In a slight change of programming, due to the revised restrictions, this event will now take place online, with two pre-recorded dance films.
Solo For Two
Jean Abreu
Choreographer Jean Abreu presents an extract of his internationally acclaimed full length work Solo for Two which explores themes of identity, migration, duality, brokenness and rebirth in a form of a physical lament. Jean Abreu worked closely with Belgian dance dramaturg Guy Cools to develop a dance language that reflects how a migratory identity is created by cycles of loss, letting go and new beginnings. Solo for Two looks at the notion of ‘origin’ not as a fixed point in time or space but as impure and contaminated points of departures, shared with others only to be left and lost.
“Before prehistory there was the prehistory of prehistory, there was the never and there was the yes. It was ever so…”

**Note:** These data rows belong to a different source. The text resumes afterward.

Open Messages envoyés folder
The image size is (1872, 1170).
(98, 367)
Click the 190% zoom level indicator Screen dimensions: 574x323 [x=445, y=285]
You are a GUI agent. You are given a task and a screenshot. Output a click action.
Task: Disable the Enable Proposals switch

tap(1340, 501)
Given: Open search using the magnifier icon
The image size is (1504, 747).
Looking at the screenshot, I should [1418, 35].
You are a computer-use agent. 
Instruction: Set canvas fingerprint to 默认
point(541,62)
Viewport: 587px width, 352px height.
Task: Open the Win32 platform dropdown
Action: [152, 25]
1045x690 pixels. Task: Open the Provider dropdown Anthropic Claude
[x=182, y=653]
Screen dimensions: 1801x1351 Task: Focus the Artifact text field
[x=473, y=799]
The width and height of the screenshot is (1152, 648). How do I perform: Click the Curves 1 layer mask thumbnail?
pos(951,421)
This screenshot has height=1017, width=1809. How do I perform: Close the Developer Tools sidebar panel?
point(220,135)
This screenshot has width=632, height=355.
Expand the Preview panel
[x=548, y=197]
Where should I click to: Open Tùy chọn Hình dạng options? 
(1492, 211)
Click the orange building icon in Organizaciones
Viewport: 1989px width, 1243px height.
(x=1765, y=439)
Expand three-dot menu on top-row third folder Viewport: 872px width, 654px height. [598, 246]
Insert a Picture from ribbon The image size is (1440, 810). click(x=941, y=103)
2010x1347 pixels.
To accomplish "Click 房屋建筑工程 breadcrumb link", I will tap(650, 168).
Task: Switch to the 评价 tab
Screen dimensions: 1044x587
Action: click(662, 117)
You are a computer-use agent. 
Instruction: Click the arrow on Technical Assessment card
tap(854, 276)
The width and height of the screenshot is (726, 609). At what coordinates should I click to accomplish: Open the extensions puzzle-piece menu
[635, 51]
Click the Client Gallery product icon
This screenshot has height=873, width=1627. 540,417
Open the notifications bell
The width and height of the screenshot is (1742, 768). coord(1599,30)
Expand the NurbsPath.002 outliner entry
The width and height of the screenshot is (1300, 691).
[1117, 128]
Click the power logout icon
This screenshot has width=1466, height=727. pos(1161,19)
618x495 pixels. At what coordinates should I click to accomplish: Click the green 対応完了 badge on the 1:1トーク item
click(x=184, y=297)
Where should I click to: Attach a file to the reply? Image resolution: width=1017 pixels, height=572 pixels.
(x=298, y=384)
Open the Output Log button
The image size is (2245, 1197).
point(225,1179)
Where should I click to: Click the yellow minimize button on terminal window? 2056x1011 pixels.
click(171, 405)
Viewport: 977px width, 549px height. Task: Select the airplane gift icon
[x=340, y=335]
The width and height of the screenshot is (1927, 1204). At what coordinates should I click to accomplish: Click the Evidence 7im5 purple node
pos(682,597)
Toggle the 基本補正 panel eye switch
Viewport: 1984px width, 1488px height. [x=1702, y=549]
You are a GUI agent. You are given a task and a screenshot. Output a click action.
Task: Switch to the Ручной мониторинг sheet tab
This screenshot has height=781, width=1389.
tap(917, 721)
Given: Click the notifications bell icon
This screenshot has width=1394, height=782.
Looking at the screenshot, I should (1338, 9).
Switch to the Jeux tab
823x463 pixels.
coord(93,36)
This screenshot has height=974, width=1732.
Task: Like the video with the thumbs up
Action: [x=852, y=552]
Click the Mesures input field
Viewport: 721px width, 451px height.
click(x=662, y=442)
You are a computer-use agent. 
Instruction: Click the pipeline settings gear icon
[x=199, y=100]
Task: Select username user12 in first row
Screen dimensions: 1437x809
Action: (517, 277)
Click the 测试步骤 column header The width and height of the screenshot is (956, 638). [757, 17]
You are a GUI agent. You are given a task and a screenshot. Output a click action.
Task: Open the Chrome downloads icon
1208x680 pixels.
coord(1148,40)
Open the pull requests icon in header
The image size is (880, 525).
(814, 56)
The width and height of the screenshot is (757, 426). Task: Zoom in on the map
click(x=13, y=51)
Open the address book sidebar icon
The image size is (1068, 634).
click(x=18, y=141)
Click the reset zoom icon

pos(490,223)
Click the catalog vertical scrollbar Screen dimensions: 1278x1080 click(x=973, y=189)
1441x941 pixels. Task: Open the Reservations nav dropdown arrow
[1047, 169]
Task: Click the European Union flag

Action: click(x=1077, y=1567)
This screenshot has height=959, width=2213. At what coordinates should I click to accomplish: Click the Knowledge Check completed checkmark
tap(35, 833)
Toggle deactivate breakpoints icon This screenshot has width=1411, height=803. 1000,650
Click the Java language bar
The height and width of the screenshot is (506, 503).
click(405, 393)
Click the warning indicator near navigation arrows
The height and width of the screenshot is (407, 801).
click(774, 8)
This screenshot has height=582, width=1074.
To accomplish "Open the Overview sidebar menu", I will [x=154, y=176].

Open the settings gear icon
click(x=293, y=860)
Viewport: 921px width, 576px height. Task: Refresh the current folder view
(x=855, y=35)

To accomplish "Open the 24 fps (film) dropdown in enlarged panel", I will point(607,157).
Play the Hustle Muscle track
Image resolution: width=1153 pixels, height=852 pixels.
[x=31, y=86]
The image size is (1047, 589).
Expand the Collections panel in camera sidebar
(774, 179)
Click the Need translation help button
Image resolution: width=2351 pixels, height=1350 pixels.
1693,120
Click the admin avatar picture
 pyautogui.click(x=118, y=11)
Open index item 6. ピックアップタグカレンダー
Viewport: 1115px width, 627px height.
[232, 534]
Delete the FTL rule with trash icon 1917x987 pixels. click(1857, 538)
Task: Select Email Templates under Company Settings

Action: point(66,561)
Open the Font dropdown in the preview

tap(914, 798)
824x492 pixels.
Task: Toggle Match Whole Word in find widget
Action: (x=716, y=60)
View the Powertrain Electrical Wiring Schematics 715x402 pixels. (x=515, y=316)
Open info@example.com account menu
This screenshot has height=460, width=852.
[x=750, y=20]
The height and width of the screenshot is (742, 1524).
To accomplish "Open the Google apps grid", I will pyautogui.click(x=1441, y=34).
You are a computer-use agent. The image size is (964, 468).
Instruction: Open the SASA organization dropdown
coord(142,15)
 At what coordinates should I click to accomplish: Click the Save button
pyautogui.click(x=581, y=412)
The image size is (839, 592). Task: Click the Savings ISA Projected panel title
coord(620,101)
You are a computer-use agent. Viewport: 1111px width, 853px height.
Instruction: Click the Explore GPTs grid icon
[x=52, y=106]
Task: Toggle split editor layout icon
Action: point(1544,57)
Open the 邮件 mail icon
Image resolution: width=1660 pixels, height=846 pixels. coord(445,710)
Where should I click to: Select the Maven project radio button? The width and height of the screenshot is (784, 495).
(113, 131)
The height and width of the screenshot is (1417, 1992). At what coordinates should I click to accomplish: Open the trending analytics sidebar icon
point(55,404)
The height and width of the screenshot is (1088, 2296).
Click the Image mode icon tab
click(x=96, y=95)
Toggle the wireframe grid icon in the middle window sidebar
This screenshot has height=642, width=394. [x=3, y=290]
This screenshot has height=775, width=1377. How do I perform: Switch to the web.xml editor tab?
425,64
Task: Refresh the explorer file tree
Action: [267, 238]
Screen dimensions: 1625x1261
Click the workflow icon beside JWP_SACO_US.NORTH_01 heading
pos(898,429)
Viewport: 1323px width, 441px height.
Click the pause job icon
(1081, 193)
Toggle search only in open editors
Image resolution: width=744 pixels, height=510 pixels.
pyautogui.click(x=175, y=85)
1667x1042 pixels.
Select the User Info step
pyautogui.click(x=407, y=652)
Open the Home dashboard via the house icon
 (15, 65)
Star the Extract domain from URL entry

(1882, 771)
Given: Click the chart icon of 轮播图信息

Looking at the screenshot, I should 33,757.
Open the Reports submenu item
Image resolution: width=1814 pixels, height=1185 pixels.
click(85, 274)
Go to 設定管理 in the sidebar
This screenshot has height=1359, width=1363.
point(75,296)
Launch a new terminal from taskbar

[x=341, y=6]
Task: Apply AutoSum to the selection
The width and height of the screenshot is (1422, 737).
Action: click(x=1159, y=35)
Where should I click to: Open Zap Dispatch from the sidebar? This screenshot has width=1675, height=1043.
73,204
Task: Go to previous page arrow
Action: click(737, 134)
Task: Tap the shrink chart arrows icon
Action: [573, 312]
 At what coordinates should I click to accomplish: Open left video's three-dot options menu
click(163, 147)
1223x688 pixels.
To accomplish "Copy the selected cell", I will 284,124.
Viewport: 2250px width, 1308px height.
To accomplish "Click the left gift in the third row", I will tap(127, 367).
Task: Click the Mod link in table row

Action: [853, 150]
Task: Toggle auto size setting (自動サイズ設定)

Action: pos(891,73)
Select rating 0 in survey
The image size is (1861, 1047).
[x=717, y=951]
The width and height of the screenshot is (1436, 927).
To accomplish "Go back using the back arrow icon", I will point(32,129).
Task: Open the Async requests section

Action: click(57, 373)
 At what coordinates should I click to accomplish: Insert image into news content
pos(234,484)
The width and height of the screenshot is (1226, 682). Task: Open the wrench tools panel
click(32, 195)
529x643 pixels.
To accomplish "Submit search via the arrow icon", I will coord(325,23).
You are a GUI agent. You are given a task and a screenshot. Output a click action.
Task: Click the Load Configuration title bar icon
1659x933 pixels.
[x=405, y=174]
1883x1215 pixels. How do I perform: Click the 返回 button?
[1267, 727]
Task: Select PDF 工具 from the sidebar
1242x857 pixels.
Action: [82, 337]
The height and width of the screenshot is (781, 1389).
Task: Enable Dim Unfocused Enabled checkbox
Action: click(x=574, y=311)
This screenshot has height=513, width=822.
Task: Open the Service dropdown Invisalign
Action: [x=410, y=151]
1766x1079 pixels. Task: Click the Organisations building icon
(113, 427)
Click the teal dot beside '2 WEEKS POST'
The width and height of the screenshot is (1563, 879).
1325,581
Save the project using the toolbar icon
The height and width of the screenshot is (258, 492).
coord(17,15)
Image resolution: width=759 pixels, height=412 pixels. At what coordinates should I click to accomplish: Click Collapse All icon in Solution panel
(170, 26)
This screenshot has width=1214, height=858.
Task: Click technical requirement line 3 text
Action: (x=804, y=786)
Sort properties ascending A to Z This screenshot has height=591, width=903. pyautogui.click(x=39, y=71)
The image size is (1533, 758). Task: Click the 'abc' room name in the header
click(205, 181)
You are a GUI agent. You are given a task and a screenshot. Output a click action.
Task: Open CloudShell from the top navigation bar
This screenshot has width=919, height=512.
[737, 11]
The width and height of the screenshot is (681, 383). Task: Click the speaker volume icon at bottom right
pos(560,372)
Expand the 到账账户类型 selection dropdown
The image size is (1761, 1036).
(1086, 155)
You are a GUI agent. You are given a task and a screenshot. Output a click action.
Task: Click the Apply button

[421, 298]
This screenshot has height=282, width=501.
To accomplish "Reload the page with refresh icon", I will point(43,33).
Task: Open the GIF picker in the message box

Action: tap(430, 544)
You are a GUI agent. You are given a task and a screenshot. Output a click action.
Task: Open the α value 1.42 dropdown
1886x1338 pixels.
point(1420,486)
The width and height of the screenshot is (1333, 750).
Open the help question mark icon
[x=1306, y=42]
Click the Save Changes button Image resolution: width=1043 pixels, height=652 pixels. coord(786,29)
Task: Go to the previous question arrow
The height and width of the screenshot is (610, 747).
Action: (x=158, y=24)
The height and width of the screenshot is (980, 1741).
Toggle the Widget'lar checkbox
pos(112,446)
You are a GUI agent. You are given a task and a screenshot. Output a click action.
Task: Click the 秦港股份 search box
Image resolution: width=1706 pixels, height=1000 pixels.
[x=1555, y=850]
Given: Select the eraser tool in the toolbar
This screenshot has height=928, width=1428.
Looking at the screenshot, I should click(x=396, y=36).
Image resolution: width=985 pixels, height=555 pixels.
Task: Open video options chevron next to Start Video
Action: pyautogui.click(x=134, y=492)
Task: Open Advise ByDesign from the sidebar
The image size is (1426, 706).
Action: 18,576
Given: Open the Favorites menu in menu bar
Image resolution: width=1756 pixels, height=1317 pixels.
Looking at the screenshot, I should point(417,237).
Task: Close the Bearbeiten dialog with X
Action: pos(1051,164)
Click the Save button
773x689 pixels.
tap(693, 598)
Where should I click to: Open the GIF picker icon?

From The Hour of the Star by Clarice Lispector
Sombre
Ana Paz
Spoken word artist Ana Paz collaborates with choreographer Stephanie Freeman and dancer Helder Delgado on a new dance film. Sombre is a response to the ongoing unlawful killing of Black men and women, exploring the idea of darkness, comparing the level of melanin in the skin to the matter that surrounds us; both can be judged and misinterpreted, often instilling fear. It will highlight the alienation and ongoing mental trauma that people of colour experience as they occupy white spaces; using Capoeira to identify how we manoeuvre them and how we reflect on the constant attack on our self-worth and identity, especially for young, working class, Black men and women. Originally created as part of BlackInk magazine.